Material provided:
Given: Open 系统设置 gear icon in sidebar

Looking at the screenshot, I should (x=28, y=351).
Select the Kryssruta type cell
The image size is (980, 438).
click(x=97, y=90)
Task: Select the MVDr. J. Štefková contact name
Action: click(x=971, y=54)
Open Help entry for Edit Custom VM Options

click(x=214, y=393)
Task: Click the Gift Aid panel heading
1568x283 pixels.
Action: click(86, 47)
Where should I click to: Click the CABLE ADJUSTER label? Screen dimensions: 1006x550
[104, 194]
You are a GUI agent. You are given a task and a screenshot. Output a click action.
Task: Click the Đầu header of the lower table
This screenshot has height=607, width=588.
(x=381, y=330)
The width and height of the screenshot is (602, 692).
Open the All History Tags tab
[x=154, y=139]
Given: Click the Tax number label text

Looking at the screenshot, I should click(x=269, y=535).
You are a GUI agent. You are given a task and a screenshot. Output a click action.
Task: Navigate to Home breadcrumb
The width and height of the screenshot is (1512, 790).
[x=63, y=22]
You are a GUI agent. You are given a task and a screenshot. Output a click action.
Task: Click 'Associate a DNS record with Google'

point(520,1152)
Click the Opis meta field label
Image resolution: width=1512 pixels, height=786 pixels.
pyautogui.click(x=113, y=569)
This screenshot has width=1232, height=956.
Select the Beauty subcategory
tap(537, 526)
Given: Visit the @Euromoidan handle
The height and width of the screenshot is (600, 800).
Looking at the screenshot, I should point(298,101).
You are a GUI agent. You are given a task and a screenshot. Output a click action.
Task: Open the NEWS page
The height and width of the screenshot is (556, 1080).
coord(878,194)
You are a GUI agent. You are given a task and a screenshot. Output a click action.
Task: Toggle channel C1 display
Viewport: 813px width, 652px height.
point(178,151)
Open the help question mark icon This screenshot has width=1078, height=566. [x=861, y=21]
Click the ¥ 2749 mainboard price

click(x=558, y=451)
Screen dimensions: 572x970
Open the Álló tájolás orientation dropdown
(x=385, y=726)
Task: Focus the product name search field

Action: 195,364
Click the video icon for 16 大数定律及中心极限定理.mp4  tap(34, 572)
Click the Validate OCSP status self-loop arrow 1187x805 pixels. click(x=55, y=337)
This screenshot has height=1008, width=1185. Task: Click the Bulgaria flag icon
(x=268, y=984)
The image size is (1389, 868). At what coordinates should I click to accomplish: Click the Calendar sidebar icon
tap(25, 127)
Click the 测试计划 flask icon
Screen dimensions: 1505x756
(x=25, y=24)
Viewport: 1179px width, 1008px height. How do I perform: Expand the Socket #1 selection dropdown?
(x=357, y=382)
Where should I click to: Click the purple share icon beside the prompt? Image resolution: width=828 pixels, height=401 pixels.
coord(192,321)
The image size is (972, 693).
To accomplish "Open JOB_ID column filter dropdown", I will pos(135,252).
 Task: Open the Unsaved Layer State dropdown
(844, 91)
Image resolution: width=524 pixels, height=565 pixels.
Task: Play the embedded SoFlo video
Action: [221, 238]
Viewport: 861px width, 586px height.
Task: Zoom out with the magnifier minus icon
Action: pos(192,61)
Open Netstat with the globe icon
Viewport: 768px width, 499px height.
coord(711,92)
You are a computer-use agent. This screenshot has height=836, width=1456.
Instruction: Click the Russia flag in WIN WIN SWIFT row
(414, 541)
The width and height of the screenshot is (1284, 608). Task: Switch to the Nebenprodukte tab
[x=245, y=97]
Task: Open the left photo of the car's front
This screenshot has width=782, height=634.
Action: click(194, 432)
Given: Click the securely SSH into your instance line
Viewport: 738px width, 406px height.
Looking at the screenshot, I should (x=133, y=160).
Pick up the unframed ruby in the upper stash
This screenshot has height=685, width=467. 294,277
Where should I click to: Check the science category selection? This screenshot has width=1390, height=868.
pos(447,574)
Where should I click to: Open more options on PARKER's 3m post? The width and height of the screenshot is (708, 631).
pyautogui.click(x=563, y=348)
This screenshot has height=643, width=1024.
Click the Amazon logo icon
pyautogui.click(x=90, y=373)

The problem:
Give back exactly what runs from the first line of the listing above to the line that contains "Given: Visit the @Euromoidan handle", keeping both end lines.

Result for this task:
Given: Open 系统设置 gear icon in sidebar

Looking at the screenshot, I should (x=28, y=351).
Select the Kryssruta type cell
The image size is (980, 438).
click(x=97, y=90)
Task: Select the MVDr. J. Štefková contact name
Action: click(x=971, y=54)
Open Help entry for Edit Custom VM Options

click(x=214, y=393)
Task: Click the Gift Aid panel heading
1568x283 pixels.
Action: click(86, 47)
Where should I click to: Click the CABLE ADJUSTER label? Screen dimensions: 1006x550
[104, 194]
You are a GUI agent. You are given a task and a screenshot. Output a click action.
Task: Click the Đầu header of the lower table
This screenshot has height=607, width=588.
(x=381, y=330)
The width and height of the screenshot is (602, 692).
Open the All History Tags tab
[x=154, y=139]
Given: Click the Tax number label text

Looking at the screenshot, I should click(x=269, y=535).
You are a GUI agent. You are given a task and a screenshot. Output a click action.
Task: Navigate to Home breadcrumb
The width and height of the screenshot is (1512, 790).
[x=63, y=22]
You are a GUI agent. You are given a task and a screenshot. Output a click action.
Task: Click 'Associate a DNS record with Google'

point(520,1152)
Click the Opis meta field label
Image resolution: width=1512 pixels, height=786 pixels.
pyautogui.click(x=113, y=569)
This screenshot has width=1232, height=956.
Select the Beauty subcategory
tap(537, 526)
Given: Visit the @Euromoidan handle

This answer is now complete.